Reactions: Like Like:
1 | Like List reactions


----------



## GrauGeist (Apr 28, 2014)

tomo pauk said:


> The USN wanted those features, and they were well served by F4F.


Agreed, the F4F did a remarkable job holding it's ground and buying time for the U.S. Navy to get better types into battle, considering what it was up against.


----------



## Shortround6 (Apr 28, 2014)

The thing with these _super_ P-36 threads ( and there have been a few) is everybody wants the maneuverability of the pre-war Hawk 75/P-36A but they want improved performance, better protection, better firepower. 

Which is basically what the P-40 tried to do. Let us not forget that the XP-40 was 10th production P-36. Most if not all changes were forward of the firewall (except for some early radiator placement under the belly) and changing to to two .50 cal MGs. 

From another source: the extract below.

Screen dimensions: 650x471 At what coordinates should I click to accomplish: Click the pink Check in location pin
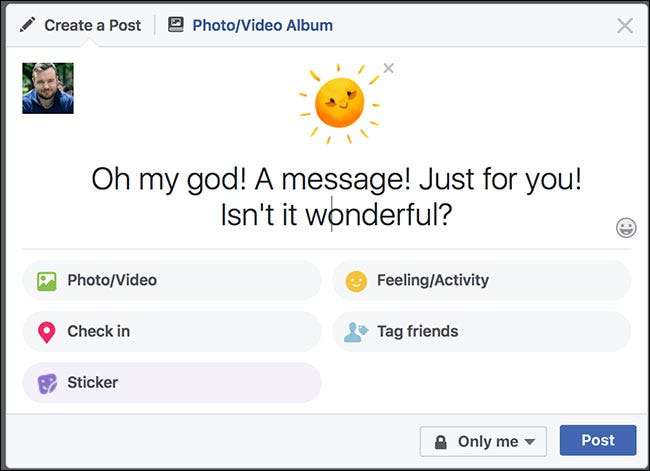(x=46, y=332)
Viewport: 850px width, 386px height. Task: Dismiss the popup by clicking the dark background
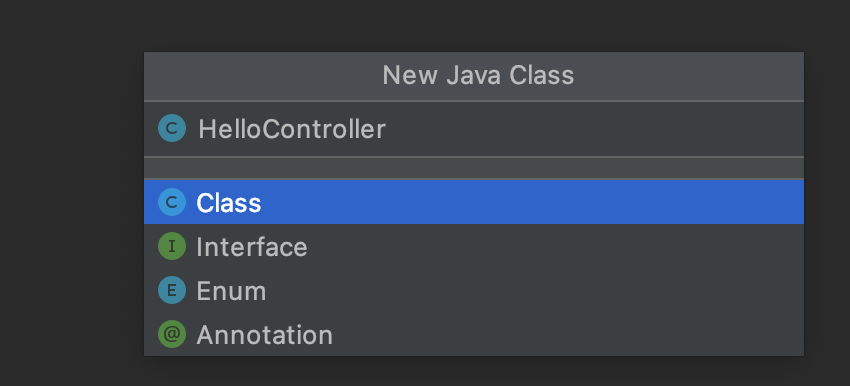pos(70,217)
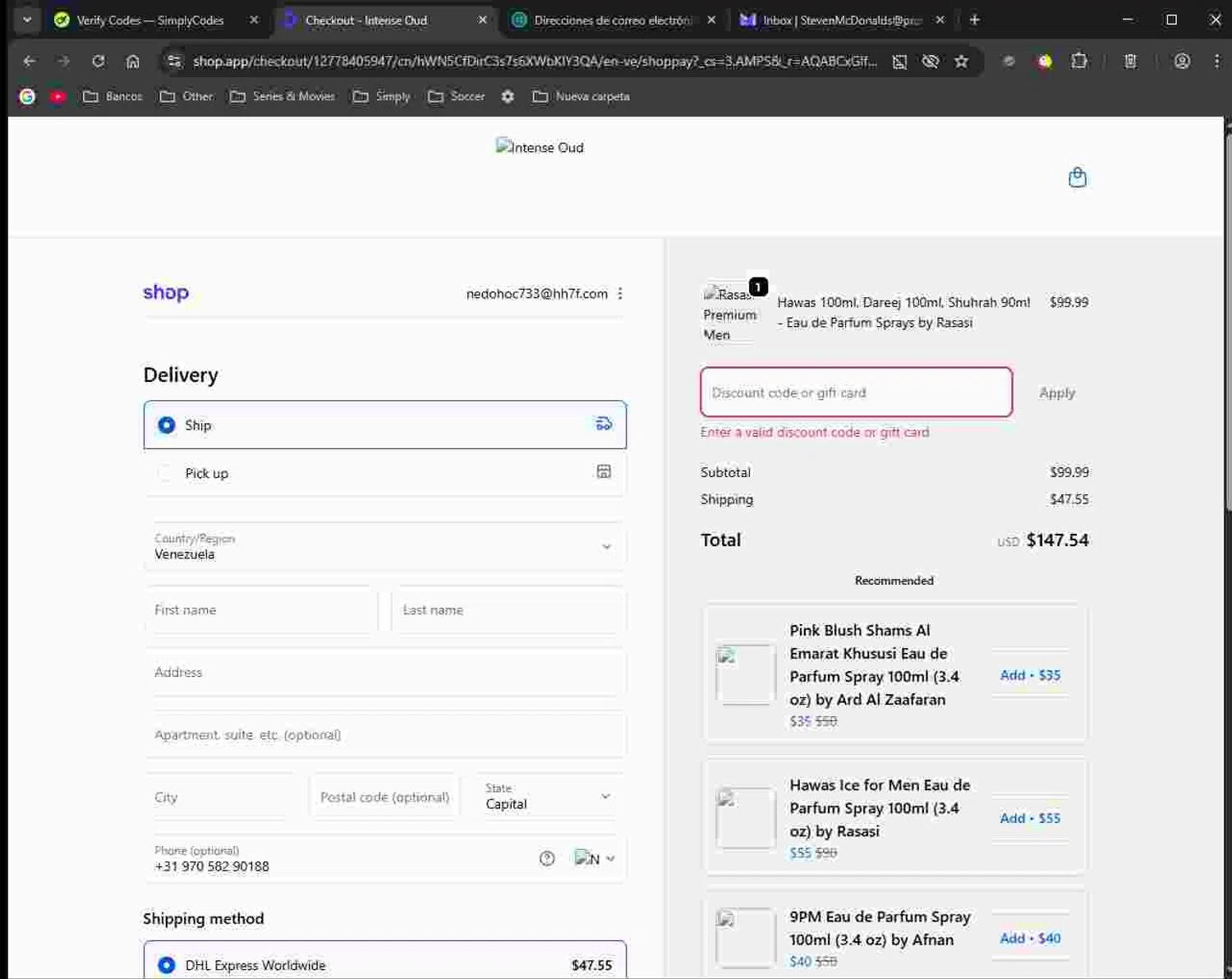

The radial Hawks went around 4483-4713lbs empty (no guns,etc) depending on engine and 5692-5922lbs "normal" loaded with a 1209lb 'useful' load (pilot, 105 US gallons gas, oil, one .50/200 round, one .30/600 rounds, radio, oxygen flare pistol)

Early P-40 went 5367lbs empty and 6807lbs with a disposable load of 1440lbs, but the disposable load included TWO .50s/200rpg and TWO .30s/500rpg. and a bit more fuel. By the time you get to the P-40C the empty weight had gone up 400lbs (a lot of it the self sealing tanks and armor/BP glass. and useful load had gone to 1737lb ( more guns/ammo mainly). And that is _where_ the handling and climb rate went. An extra 1500lbs or more of gross weight. 

You want a "Zero Killer"????
Or even a Ki-43 Killer????
What are you willing to live without? 

The self sealing tanks? 
The BP windscreen?
The back armor?
Keep the ONE .50 and ONE .30 armament?


----------



## varsity07840 (Apr 28, 2014)

GrauGeist said:

And yet, the A6M had little armor and no self-sealing tanks...explain that, then.
Also, double-check your data regarding the early Wildcat (as referred to in my posts), it was armed with only 4 .50 cal. MG...hardly heavy firepower...
Once they started up-gunning the Wildcat, it's performance took a hit until the FM series brought the four .50 set up back.

The A6M had no armor. What's to explain? The Zero had better performance with less horsepower and better armament.
The Japanese theory was why have armor if you're the aggressorwith superior performance? (4) .50 cal guns, especially unencumbered by syncronization was considered pretty heavy at the time. The first FW190's had (4)7.9mm. (4) .50s was considered good enough in the pacific. Consider the F8F-1. 

GrauGeist said:

This may surprise you, but the Army and the Navy shared the same intelligence regarding foreign (both friendly and non-friendly) aircraft - types, performance, etc.
Another shocker here...the USAAC (later USAAF) had career personnel. Case in point, my Great Uncle who joined a few years before the start of the war...
As far as deflection shooting to increase the odds of Wildcat success against a Japanese fighter: This is along the lines I was mentioning above...learning to increase the chances of survivability against a superior opponent. I.E.: Learning Curve.

The difference between the Army and the Navy was what they did with the little intelligence they had. The fact that it was distributed down to squadron level in the Navy and that some senior pilots set about developing counter tactics may explain why Navy pilots
were somewhat better prepared. This was BEFORE the war. And, the art of deflection shooting was a Navy practice well before the F4F came along and it's combats with the Zero.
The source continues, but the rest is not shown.